Twitter/X

David Sacks (post published May 10, 2026) warned that "Unless something about…

Brief

David Sacks warns that Anthropic—alongside OpenAI one of only two firms generating substantial AI revenue—is reportedly growing at 10X per year and could, within 18 months, become the most valuable and powerful monopoly in history. He likens a PR-savvy Anthropic to a "Safe Oil" Rockefeller who hides monopoly-building behind calls for safety regulation.

Why it matters

David Sacks (post published May 10, 2026) warned that "Unless something about their current trajectory changes, Anthropic will be the most powerful monopoly ever created in human history," asserting Anthropic and OpenAI are the only companies making substantial AI revenue today.

Key details

  • Sacks claims Anthropic is growing at an exponential "10X a year" and that if that rate continues for 18 more months it would become "by far the most valuable company in human history" with unprecedented control over AI.
  • He analogizes the situation to John D. Rockefeller: had Rockefeller been better at PR and rebranded Standard Oil as "Safe Oil" while calling for safety regulation, public safety debates would have obscured his monopoly-building — people might even call him an "effective altruist."
Source evidence

“ Unless something about their current trajectory changes, Anthropic will be the most powerful monopoly ever created in human history.” - David Sacks asks if Anthropic is just Standard Oil with better PR?

“We know that tech markets have a history of consolidating down and turning into either monopolies or duopolies.

And if you just look at the revenue right now, there's only two companies making substantial revenue on AI. It's Anthropic and OpenAI.

Anthropic is growing at an exponential 10X a year, and if they just do that for 18 more months, they'll be by far the most valuable company in human history, and they'll have unprecedented control over the most important technology of our time.

So I don't know what you call that, but it is something to think about.

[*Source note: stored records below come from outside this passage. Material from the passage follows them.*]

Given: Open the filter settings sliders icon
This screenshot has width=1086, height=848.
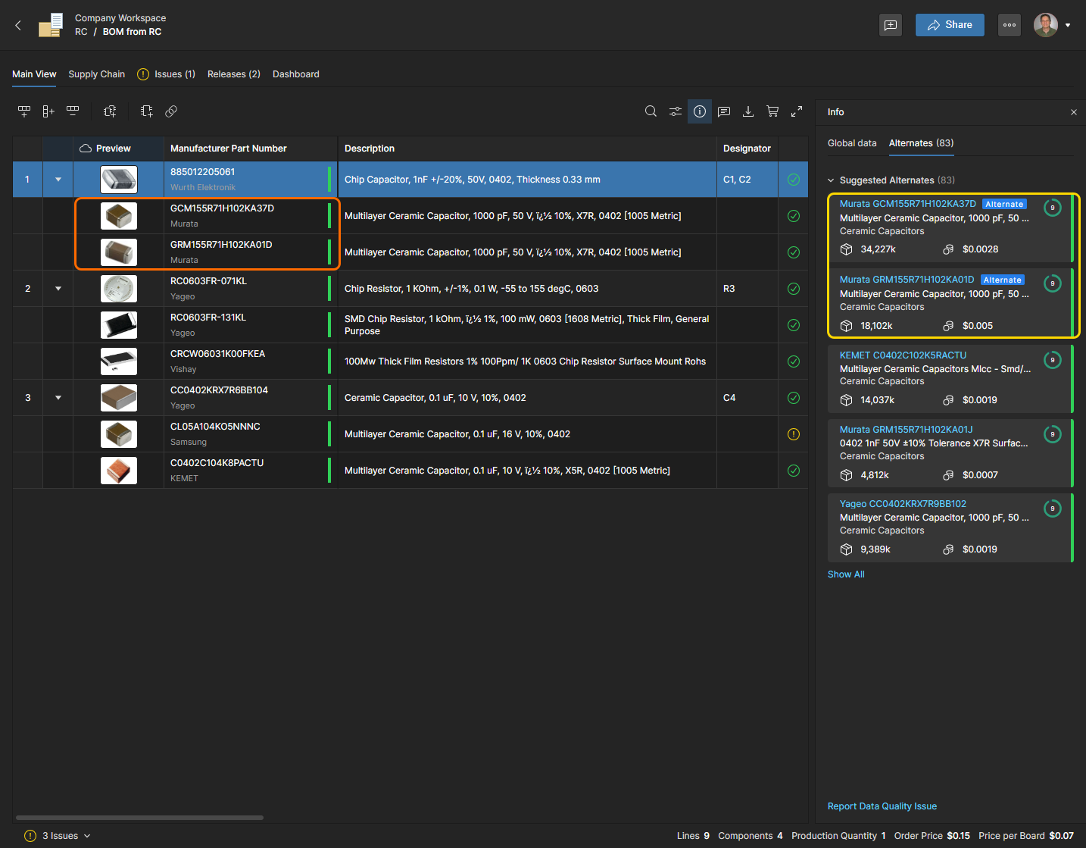Looking at the screenshot, I should click(x=675, y=111).
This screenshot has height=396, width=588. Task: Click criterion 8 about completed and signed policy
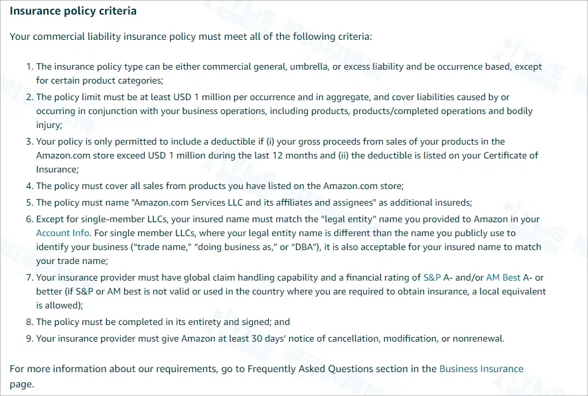click(163, 322)
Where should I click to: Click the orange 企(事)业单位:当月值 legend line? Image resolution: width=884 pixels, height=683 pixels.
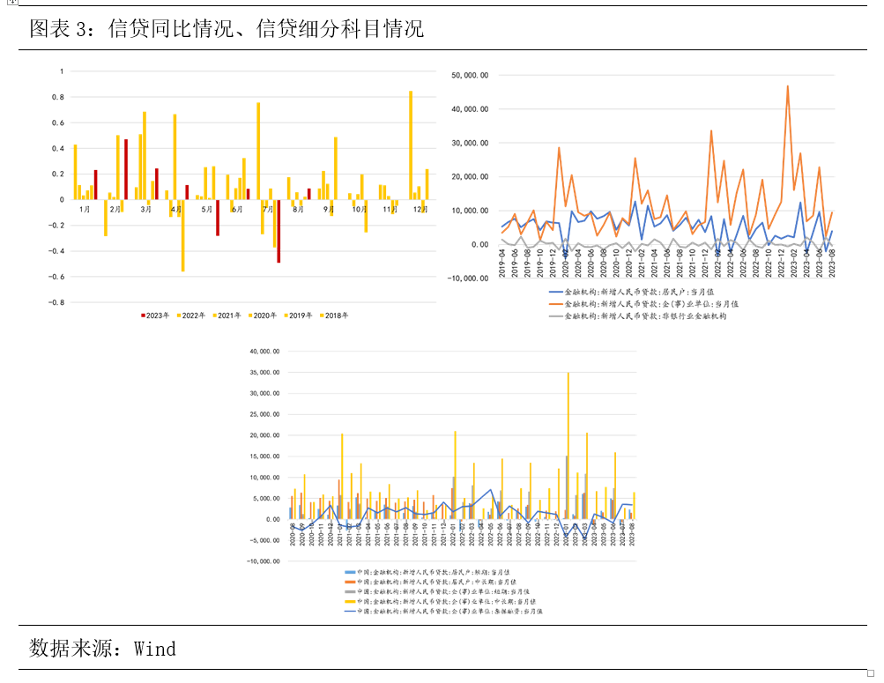556,303
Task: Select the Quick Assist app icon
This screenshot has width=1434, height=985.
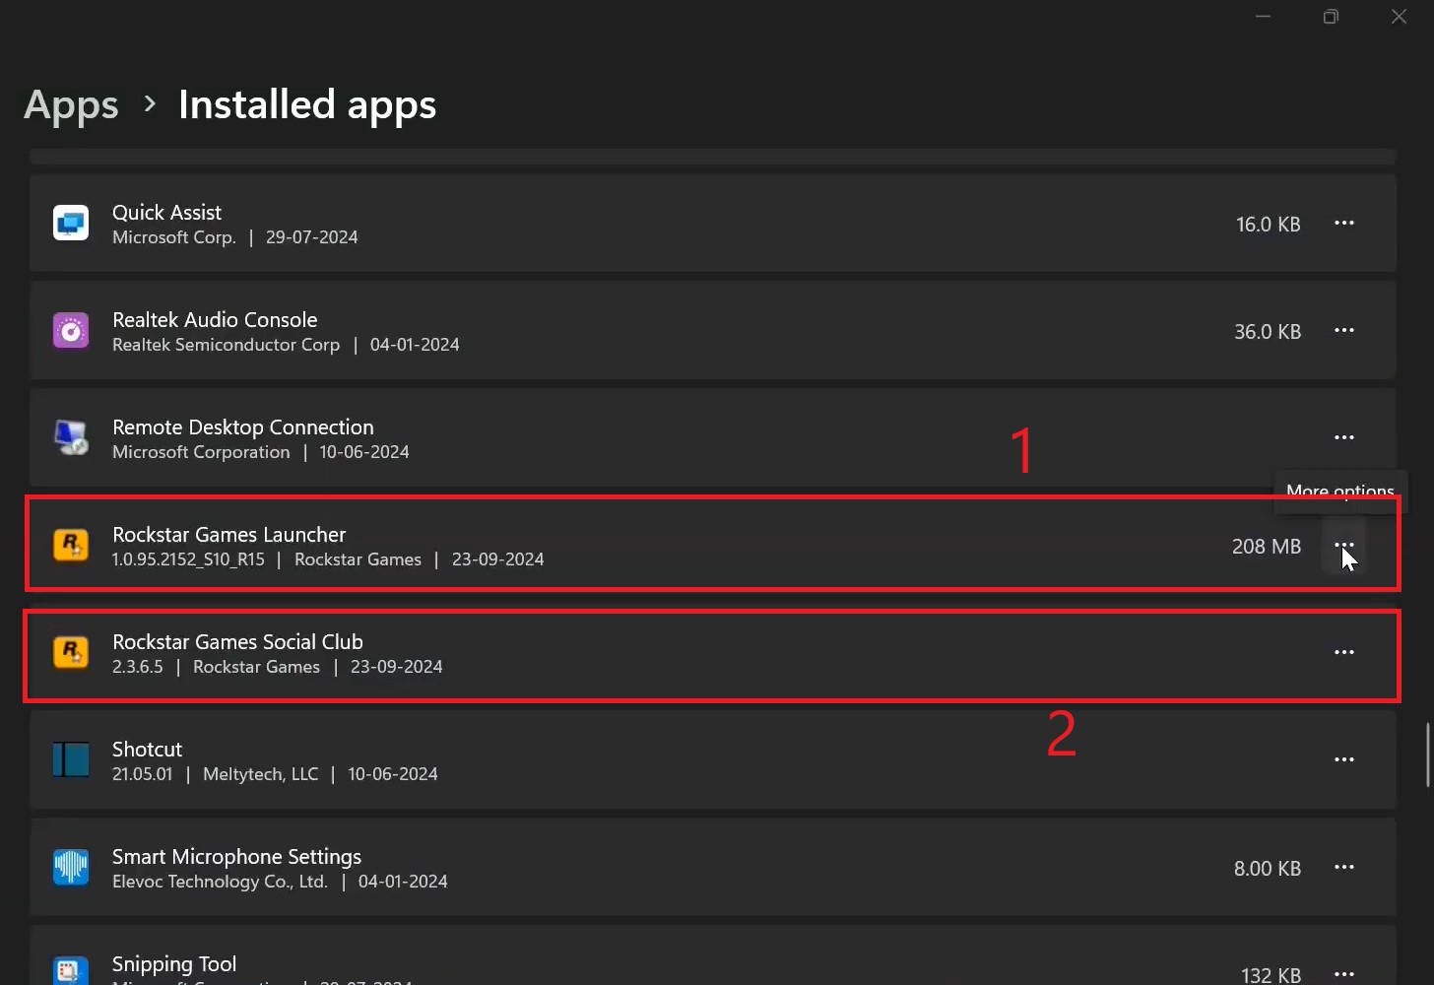Action: click(70, 223)
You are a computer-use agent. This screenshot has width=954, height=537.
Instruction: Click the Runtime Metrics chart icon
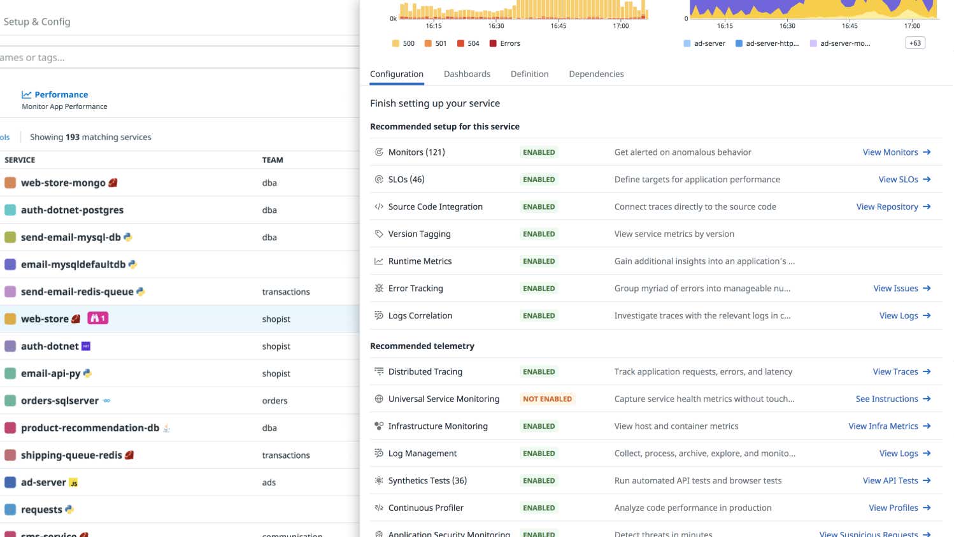379,261
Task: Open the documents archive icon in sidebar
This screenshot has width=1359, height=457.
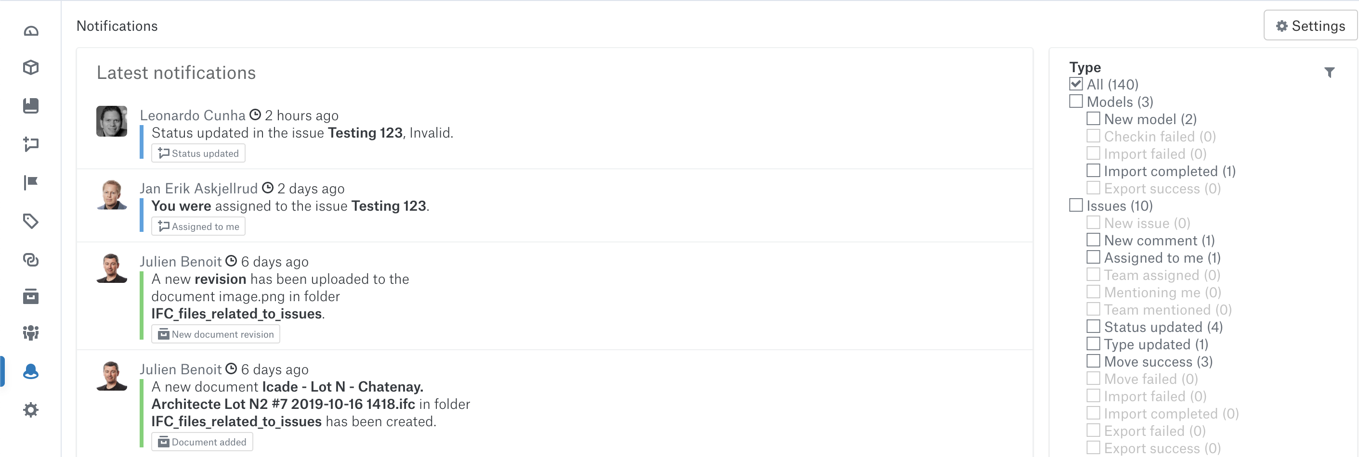Action: pos(31,297)
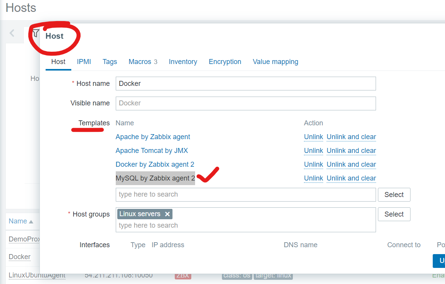Click the left chevron arrow near Hosts
The height and width of the screenshot is (284, 445).
[x=12, y=33]
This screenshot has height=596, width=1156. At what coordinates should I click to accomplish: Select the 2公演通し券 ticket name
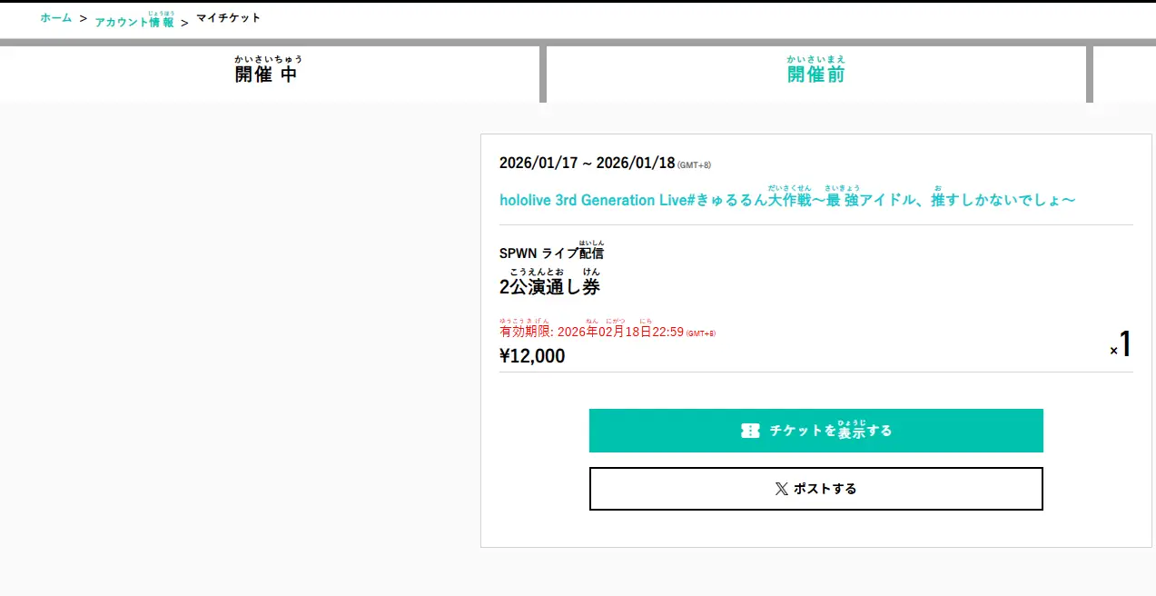[549, 286]
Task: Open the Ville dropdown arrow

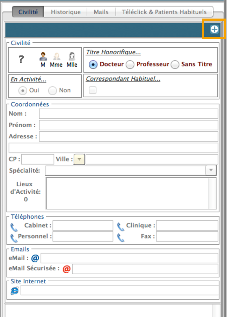Action: (x=79, y=159)
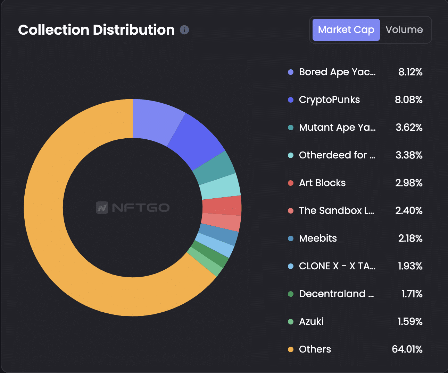Switch to the Volume view
The width and height of the screenshot is (448, 373).
coord(404,30)
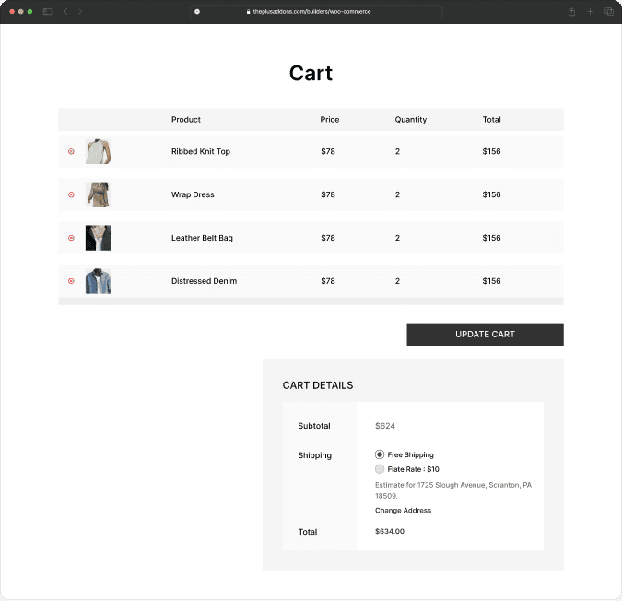622x601 pixels.
Task: Click the Distressed Denim jacket thumbnail
Action: (99, 281)
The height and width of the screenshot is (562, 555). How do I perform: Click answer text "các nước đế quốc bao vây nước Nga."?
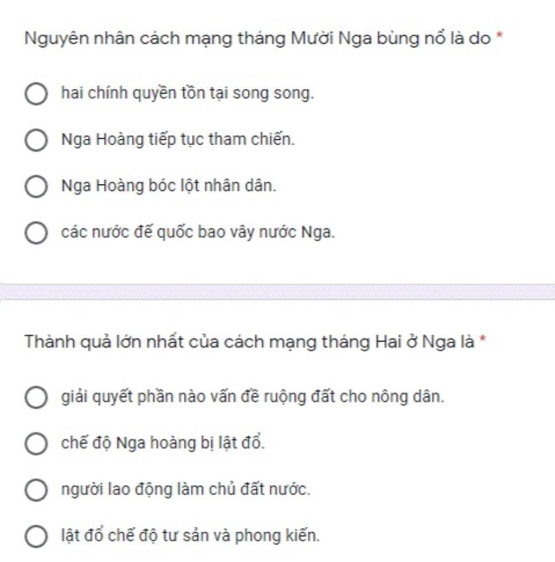(198, 233)
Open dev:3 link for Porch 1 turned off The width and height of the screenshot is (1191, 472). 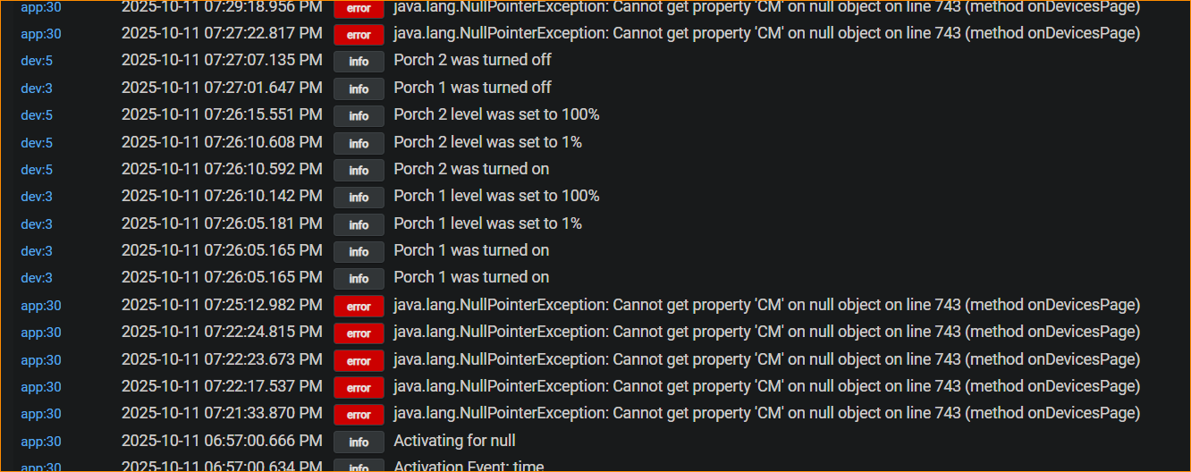[37, 89]
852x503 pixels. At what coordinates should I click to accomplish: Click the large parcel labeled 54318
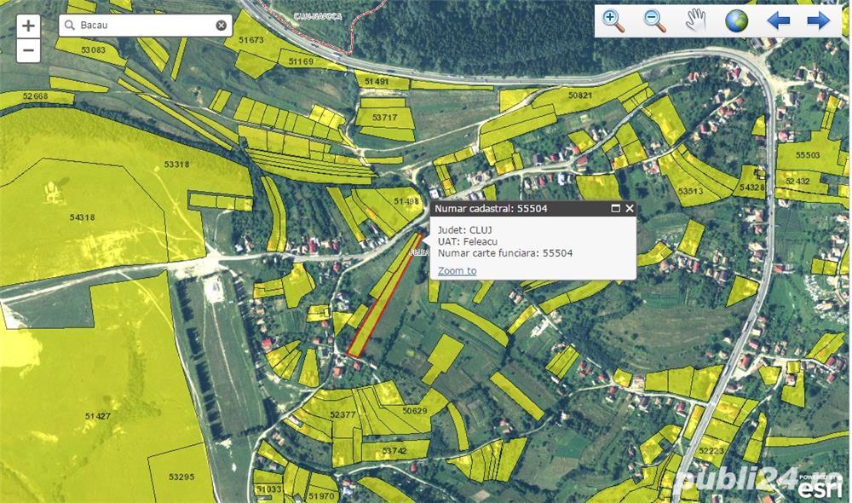(81, 217)
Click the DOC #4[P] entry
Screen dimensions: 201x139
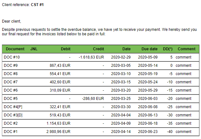13,107
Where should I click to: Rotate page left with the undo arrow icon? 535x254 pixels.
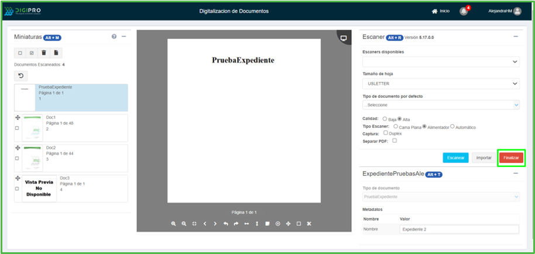coord(226,224)
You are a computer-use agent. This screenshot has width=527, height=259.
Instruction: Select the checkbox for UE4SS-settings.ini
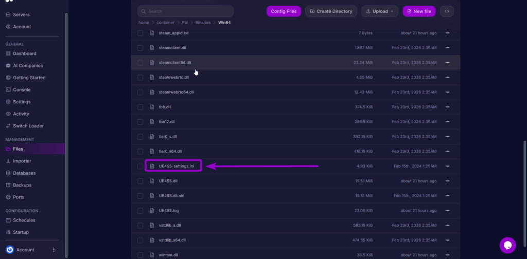(x=140, y=167)
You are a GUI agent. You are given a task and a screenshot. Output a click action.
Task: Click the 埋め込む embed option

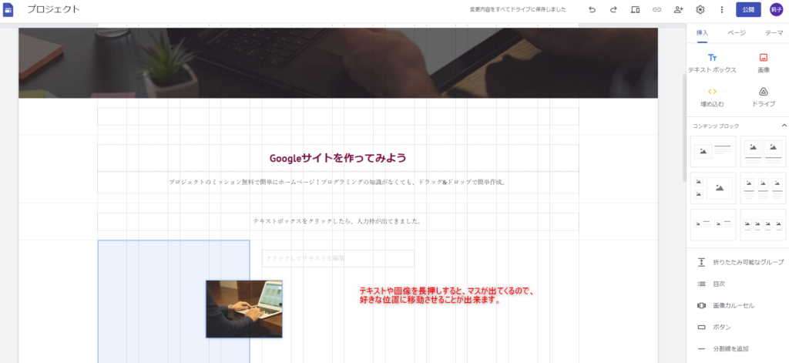point(712,97)
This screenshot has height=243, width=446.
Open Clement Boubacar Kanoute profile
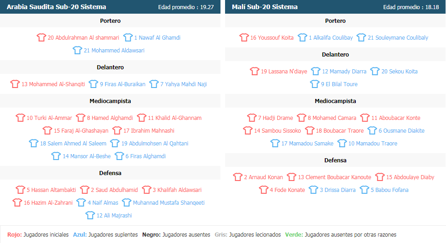tap(334, 177)
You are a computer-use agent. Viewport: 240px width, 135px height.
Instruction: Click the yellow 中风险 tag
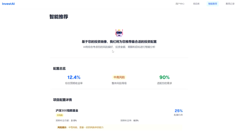pyautogui.click(x=60, y=115)
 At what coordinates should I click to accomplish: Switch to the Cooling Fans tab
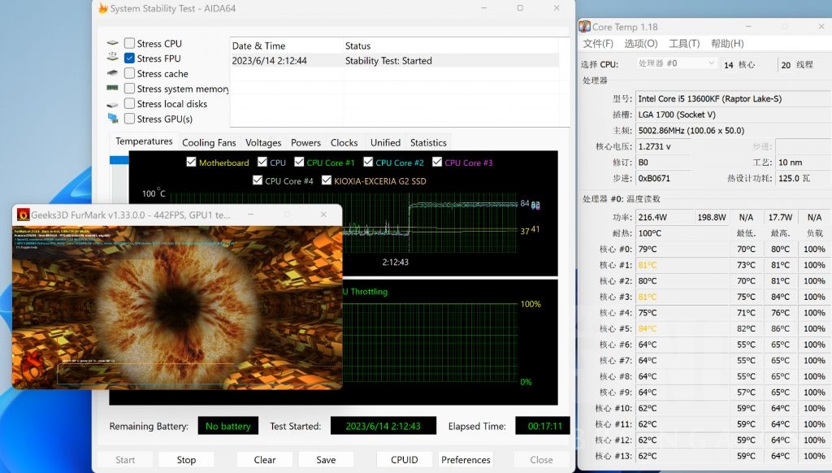(x=209, y=142)
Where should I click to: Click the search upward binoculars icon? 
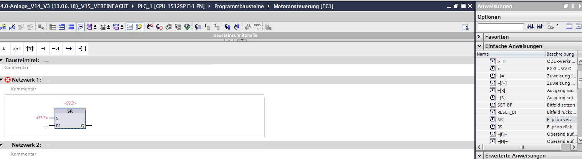540,26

And I guess I do have a thought experiment for you guys, which is, I just want you to think for a second about the case of John D. Rockefeller, who I think is known as probably the most successful, most ruthless monopolist in American history.

But he wasn't very good at PR. He was terrible at PR. Everyone sort of recognized how ruthless he is. We've seen movies like There Will Be Blood, which is basically about him.

In any event, imagine if John D. Rockefeller was way better at public relations, and instead of calling his company Standard Oil, he called it Safe Oil.

Because, as we know, kerosene is dangerous. Their first big product was kerosene. And kerosene can light your house or it can burn it down. And in the wrong hands it can torch a city, or you can use it to make a bomb.

So John D., let's say, should have called for the creation of a new government agency to regulate the safety of his product. And they could have done rigorous testing, licensing, common sense regulation.

There would've been a very intense debate over safety standards. You know, what should the proper wick thickness be? And should we allow all those dangerous independent refiners, right?

And I think people would have gotten so wrapped up in this debate over what constituted safe oil or safe kerosene that they would have missed what was really going on, which is that Rockefeller was building the richest, most powerful monopoly of all time.

In fact, people might even have called Rockefeller an effective altruist, because of course, he was so concerned about the safety of his product.”